Continuing the topic of software that we have already touched on in previous articles (
about authorship on software and
about the software registry ) I would like to talk about the processing of software products and the main issues arising from this.
It is clear that software is not something unshakable and eternal, created once and for all. And any
computer program is subject to constant doping and sawing.
We present a list of the main issues that should arise from those who are engaged in processing software.

What does recycling mean?
Recycling - the creation of a new (derivative) product based on an existing one.
Modification (a special case of processing) - any changes to them, including their translation from one programming language to another.
Adaptation - making changes that are made solely for the purpose of the functioning of the program.
As judicial practice indicates, the processing (modification) of a computer program or database refers to any changes, including the translation of such a program or database from one language to another, with the exception of adaptation, that is, changes made solely for the purpose of functioning of a computer program or database on specific technical means of the user or under control of specific user programs (see Decision on Case No. 14-476 / 2015 of 05.08.2015. AC of the Voronezh region).

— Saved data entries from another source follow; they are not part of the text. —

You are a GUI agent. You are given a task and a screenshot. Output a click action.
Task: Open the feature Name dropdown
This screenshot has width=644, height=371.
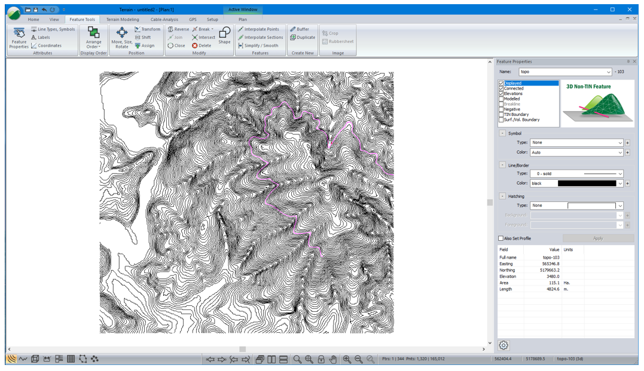point(609,72)
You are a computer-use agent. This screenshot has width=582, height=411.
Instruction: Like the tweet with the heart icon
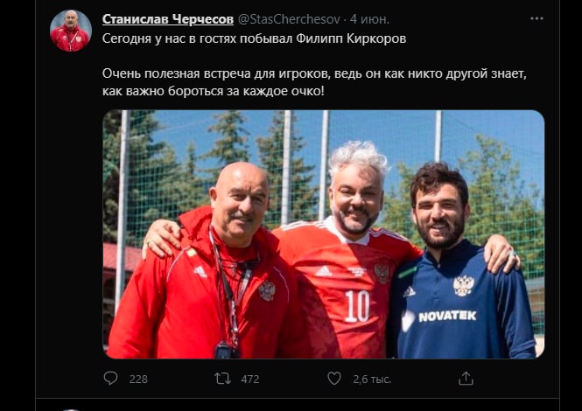334,379
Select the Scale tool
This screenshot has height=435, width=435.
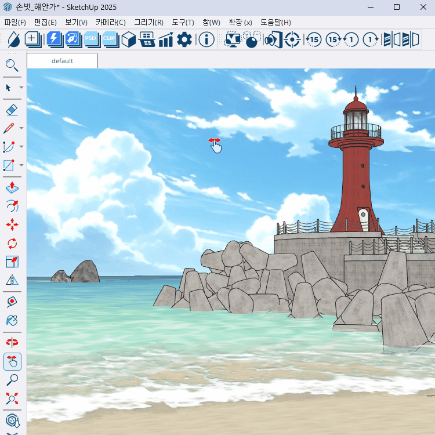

OK. Who can recycle the software?
No, not the one whose hands grow from the shoulders. Only its holder or a person authorized by the holder for such processing (obtained appropriate rights). It is worth paying attention to the fact that processing software without the permission of the copyright holder is a violation of exclusive rights.
In court practice it is expressly stated that changes are allowed with the consent of the author (copyright holder), which must be expressly stated. In the absence of evidence that consent has been expressly expressed, it is not considered obtained.
Super. I have rights to this software. What's next?
So, you have obtained the right to use the software under a license agreement, now check whether you can recycle it.
The right to process a work as one of the ways to use the result of intellectual activity may be transferred among other powers within the framework of the transfer of rights under an agreement on the alienation of an exclusive right in full (article 1234 of the Civil Code of the Russian Federation) or granted under a license agreement (article 1235 of the Civil Code of the Russian Federation), and can also proceed on the grounds established by law without concluding an agreement with the right holder (Article 1241 of the Civil Code of the Russian Federation).
')
Therefore, if you received the rights to the software under a license (sublicense) contract, be sure to check whether you have the rights to process (modify) the product.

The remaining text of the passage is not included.